The Special Immigration Appeals Commission upheld the men's appeal against Home Secretary Jack Straw's deportation order, saying this would contravene Article three of the European Convention on Human rights.


There are serious reasons for considering that the appellants have been guilty of inciting terrorist acts

Home Office
It ruled that Mukhtar Singh, 27, and Paramjit Singh, 26, faced a "real threat" of being tortured for their beliefs if they were returned.

The men were released from detention on unconditional bail and can be given permission to remain in exceptional circumstances.

The Home Office is understood to be considering whether to appeal. A spokesman said it was considering the commission's judgement carefully.

Sikh insurgency

The deportation order was made "in the interests of national security".

It was alleged the two men were reviving Sikh insurgency in Punjab to establish a Sikh homeland there.
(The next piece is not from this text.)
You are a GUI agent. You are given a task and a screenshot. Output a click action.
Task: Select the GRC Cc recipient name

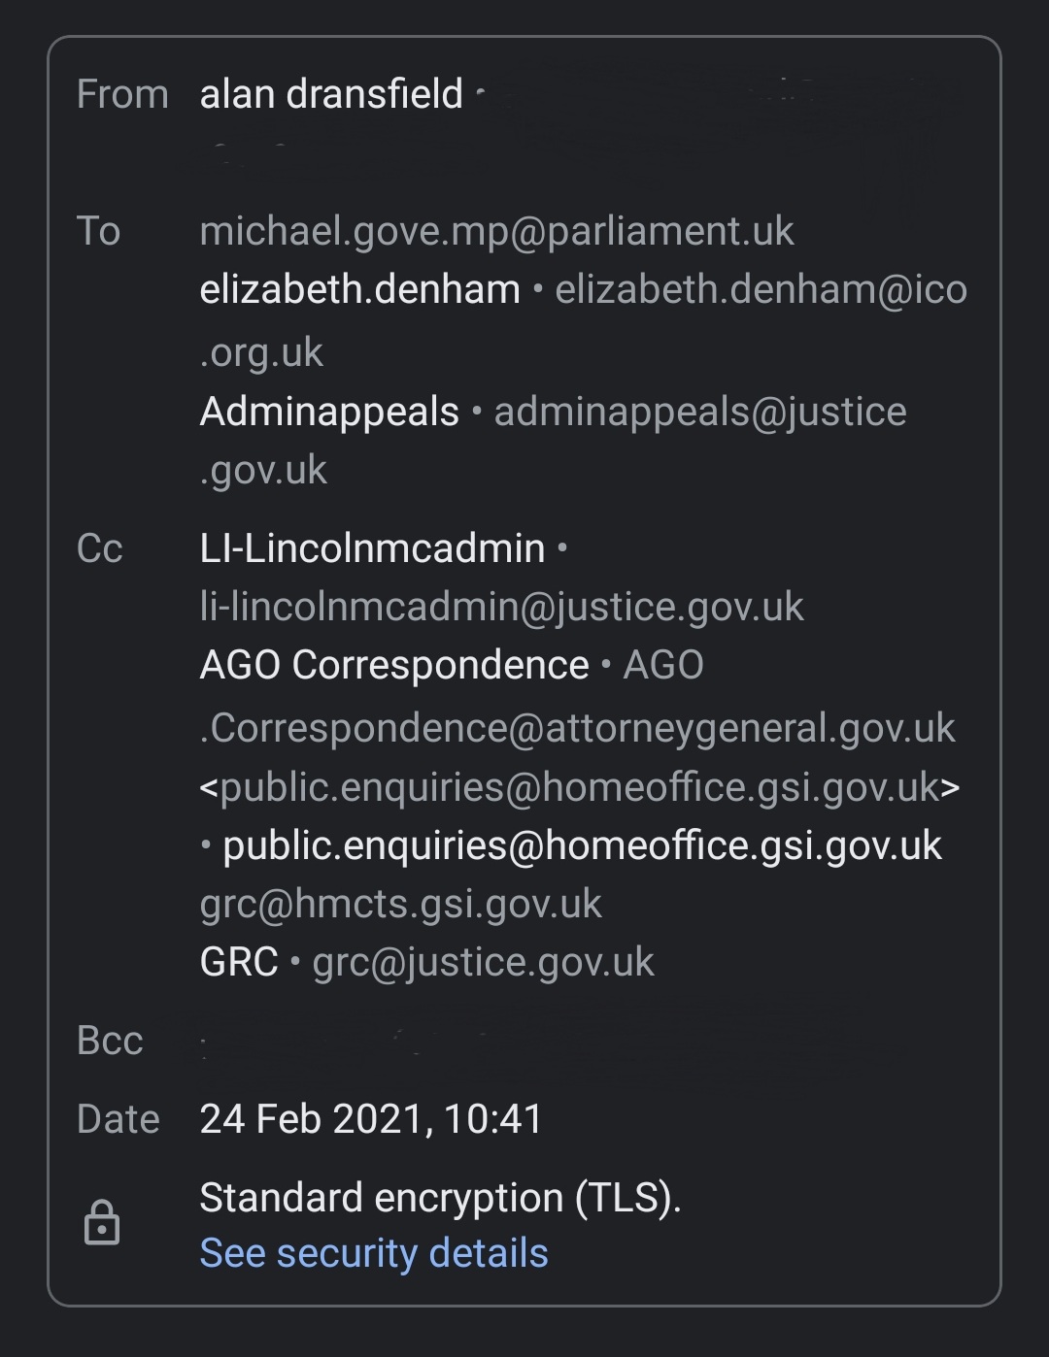pyautogui.click(x=239, y=962)
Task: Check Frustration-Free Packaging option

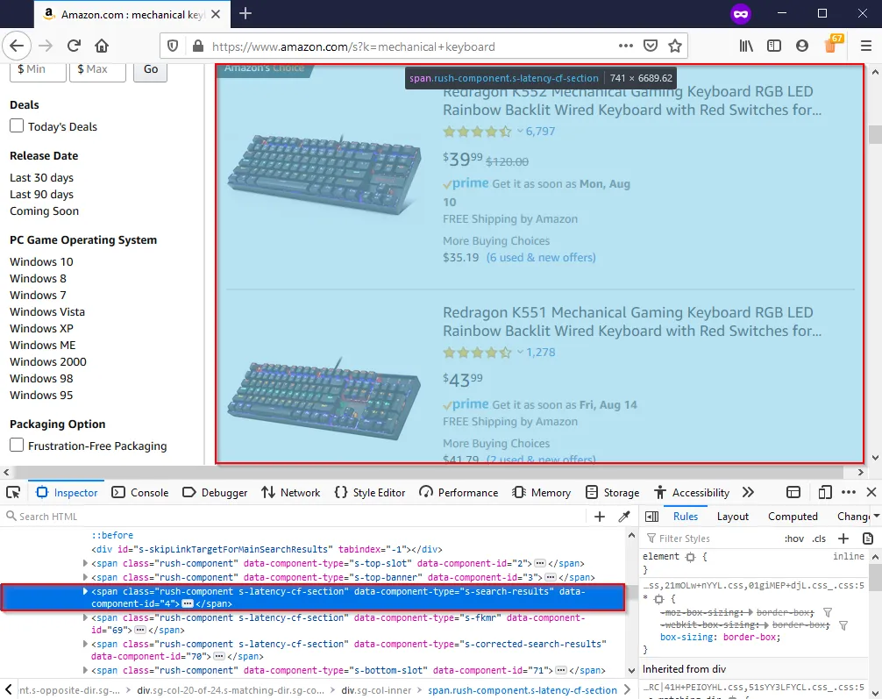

UK citizens might reasonably feel disquiet about a state of affairs which permits international terrorists to remain here

Mr Justice Potts
The Home Office said the secretary of state concluded that "by reason of what is known about the appellants' activity in India, there are serious reasons for considering that the appellants have been guilty of knowingly financing, planning and inciting terrorist acts".

The commission, headed by Mr Justice Potts, added that the "state of affairs follows upon Article Three of the European Convention, the secretary of state's acceptance of that convention and its consequences and the evidence we have heard in relation to the risks faced by the appellants in the event of their being returned to India".

Seeking asylum

Mukhtar, 27 and Paramjit, 26, were born in the Punjab and came the the UK illegally in a lorry, the commission was told.

They applied for asylum which was refused in August last year and were told they would be deported. They appealed against both decisions.

Both had lived in the Birmingham area before their detention and Paramjit worked as an itinerant Sikh preacher in the UK.